-- begin --

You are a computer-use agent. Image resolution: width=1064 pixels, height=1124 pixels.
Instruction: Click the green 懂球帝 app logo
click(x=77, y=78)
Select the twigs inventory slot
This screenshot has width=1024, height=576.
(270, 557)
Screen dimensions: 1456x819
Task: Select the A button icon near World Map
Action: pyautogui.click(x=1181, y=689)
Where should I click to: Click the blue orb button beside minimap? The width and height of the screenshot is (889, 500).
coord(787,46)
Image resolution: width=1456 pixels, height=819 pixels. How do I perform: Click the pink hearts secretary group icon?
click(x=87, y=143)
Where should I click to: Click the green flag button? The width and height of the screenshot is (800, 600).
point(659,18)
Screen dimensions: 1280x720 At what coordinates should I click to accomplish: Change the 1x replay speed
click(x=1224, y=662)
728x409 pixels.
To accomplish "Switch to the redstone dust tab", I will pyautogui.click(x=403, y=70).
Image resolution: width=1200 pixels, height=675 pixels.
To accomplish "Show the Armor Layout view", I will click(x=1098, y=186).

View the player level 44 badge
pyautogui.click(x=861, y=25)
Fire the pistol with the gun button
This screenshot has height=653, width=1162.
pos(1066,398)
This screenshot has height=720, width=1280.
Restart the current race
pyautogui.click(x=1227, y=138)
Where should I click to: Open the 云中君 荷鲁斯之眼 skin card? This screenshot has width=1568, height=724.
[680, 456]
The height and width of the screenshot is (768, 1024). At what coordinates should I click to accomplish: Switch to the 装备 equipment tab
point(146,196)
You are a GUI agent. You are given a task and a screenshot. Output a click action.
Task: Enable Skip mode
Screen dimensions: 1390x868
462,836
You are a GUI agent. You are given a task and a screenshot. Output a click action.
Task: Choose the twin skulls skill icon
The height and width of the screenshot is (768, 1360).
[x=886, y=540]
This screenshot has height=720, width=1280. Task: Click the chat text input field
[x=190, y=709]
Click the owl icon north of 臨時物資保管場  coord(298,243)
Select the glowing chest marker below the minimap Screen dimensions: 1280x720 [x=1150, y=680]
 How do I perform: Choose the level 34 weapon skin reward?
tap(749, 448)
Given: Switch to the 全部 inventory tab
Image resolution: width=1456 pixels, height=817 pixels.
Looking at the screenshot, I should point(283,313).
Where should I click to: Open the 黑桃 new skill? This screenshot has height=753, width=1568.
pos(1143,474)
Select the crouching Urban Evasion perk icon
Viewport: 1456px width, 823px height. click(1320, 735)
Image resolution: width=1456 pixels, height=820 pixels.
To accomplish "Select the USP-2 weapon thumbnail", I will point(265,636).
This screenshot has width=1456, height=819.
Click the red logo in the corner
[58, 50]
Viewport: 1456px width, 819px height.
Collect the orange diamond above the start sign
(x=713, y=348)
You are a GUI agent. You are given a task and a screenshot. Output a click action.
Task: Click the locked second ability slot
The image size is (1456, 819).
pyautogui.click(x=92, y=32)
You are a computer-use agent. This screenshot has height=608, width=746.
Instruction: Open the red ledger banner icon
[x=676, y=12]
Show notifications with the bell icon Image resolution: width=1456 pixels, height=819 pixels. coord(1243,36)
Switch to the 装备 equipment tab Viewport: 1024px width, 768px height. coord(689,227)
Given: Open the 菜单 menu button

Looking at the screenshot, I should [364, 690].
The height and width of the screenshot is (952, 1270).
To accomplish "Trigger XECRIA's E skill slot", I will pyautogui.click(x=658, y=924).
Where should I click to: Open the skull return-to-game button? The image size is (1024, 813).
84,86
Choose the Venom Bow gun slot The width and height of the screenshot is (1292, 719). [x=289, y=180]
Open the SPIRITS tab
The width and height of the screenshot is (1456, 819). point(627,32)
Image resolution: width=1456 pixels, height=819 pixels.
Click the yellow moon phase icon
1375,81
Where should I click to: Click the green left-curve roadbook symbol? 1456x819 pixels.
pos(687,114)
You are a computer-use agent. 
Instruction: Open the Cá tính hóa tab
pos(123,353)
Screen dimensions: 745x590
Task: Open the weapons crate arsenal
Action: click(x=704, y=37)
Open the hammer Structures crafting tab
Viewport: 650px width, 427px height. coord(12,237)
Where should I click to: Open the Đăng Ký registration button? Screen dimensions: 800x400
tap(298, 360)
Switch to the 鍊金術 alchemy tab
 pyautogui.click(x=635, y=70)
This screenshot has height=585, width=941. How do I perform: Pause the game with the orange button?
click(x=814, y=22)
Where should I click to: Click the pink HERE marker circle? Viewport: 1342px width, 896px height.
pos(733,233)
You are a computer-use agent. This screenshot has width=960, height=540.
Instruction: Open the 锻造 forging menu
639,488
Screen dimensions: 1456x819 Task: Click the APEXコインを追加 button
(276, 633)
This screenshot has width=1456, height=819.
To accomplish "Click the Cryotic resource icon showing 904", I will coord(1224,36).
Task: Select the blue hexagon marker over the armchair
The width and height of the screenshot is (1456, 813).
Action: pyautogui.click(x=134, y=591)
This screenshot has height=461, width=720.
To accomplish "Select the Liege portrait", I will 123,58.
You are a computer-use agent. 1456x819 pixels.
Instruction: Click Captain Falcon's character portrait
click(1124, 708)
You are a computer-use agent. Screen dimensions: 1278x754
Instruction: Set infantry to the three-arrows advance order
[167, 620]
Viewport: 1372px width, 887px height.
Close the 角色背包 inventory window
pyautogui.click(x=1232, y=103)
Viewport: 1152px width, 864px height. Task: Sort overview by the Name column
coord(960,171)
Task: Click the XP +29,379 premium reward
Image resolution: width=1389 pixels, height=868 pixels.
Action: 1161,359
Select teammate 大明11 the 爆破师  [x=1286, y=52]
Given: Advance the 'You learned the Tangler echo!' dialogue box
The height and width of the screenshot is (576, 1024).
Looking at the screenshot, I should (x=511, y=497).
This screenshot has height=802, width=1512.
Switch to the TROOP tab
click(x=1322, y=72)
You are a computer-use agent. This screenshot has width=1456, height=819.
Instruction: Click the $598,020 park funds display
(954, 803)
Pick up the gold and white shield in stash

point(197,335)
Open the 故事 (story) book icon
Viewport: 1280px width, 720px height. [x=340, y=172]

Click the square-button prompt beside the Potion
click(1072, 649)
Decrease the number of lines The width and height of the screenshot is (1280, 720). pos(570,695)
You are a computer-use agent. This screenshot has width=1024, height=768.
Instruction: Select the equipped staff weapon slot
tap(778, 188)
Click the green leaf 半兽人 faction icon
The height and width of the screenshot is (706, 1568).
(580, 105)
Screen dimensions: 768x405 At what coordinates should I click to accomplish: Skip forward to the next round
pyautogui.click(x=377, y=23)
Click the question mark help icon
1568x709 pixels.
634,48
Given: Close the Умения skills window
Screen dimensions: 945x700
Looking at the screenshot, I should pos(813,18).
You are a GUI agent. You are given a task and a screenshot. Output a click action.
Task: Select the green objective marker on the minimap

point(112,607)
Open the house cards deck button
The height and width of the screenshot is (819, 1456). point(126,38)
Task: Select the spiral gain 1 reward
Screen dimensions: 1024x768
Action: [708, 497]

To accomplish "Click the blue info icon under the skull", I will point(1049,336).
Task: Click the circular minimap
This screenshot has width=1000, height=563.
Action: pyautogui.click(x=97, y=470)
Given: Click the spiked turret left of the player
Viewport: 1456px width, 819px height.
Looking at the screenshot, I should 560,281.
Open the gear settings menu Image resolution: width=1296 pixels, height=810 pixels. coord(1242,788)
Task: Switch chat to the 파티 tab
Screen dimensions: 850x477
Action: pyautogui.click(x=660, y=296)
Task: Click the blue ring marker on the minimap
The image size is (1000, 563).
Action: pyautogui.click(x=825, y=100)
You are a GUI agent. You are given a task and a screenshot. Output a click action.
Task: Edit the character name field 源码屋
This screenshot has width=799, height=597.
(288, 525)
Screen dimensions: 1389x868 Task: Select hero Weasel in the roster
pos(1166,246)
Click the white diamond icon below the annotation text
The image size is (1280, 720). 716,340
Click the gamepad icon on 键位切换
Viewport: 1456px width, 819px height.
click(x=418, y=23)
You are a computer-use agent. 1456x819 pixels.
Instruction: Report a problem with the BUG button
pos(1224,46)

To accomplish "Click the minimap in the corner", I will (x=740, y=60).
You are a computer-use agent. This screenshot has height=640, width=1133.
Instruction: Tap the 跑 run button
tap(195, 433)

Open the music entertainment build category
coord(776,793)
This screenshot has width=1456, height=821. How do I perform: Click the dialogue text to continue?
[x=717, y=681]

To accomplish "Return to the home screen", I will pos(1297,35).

-- end --

TASK DIRECTIONS: Copy the entries from the beginning through the line containing "[x=190, y=709]", reproducing each line with no changes.

COMPLETE RESPONSE:
You are a computer-use agent. Image resolution: width=1064 pixels, height=1124 pixels.
Instruction: Click the green 懂球帝 app logo
click(x=77, y=78)
Select the twigs inventory slot
This screenshot has width=1024, height=576.
(270, 557)
Screen dimensions: 1456x819
Task: Select the A button icon near World Map
Action: pyautogui.click(x=1181, y=689)
Where should I click to: Click the blue orb button beside minimap? The width and height of the screenshot is (889, 500).
coord(787,46)
Image resolution: width=1456 pixels, height=819 pixels. How do I perform: Click the pink hearts secretary group icon?
click(x=87, y=143)
Where should I click to: Click the green flag button? The width and height of the screenshot is (800, 600).
point(659,18)
Screen dimensions: 1280x720 At what coordinates should I click to accomplish: Change the 1x replay speed
click(x=1224, y=662)
728x409 pixels.
To accomplish "Switch to the redstone dust tab", I will pyautogui.click(x=403, y=70).
Image resolution: width=1200 pixels, height=675 pixels.
To accomplish "Show the Armor Layout view", I will click(x=1098, y=186).

View the player level 44 badge
pyautogui.click(x=861, y=25)
Fire the pistol with the gun button
This screenshot has height=653, width=1162.
pos(1066,398)
This screenshot has height=720, width=1280.
Restart the current race
pyautogui.click(x=1227, y=138)
Where should I click to: Open the 云中君 荷鲁斯之眼 skin card? This screenshot has width=1568, height=724.
[680, 456]
The height and width of the screenshot is (768, 1024). At what coordinates should I click to accomplish: Switch to the 装备 equipment tab
point(146,196)
You are a GUI agent. You are given a task and a screenshot. Output a click action.
Task: Enable Skip mode
Screen dimensions: 1390x868
462,836
You are a GUI agent. You are given a task and a screenshot. Output a click action.
Task: Choose the twin skulls skill icon
The height and width of the screenshot is (768, 1360).
[x=886, y=540]
This screenshot has height=720, width=1280. Task: Click the chat text input field
[x=190, y=709]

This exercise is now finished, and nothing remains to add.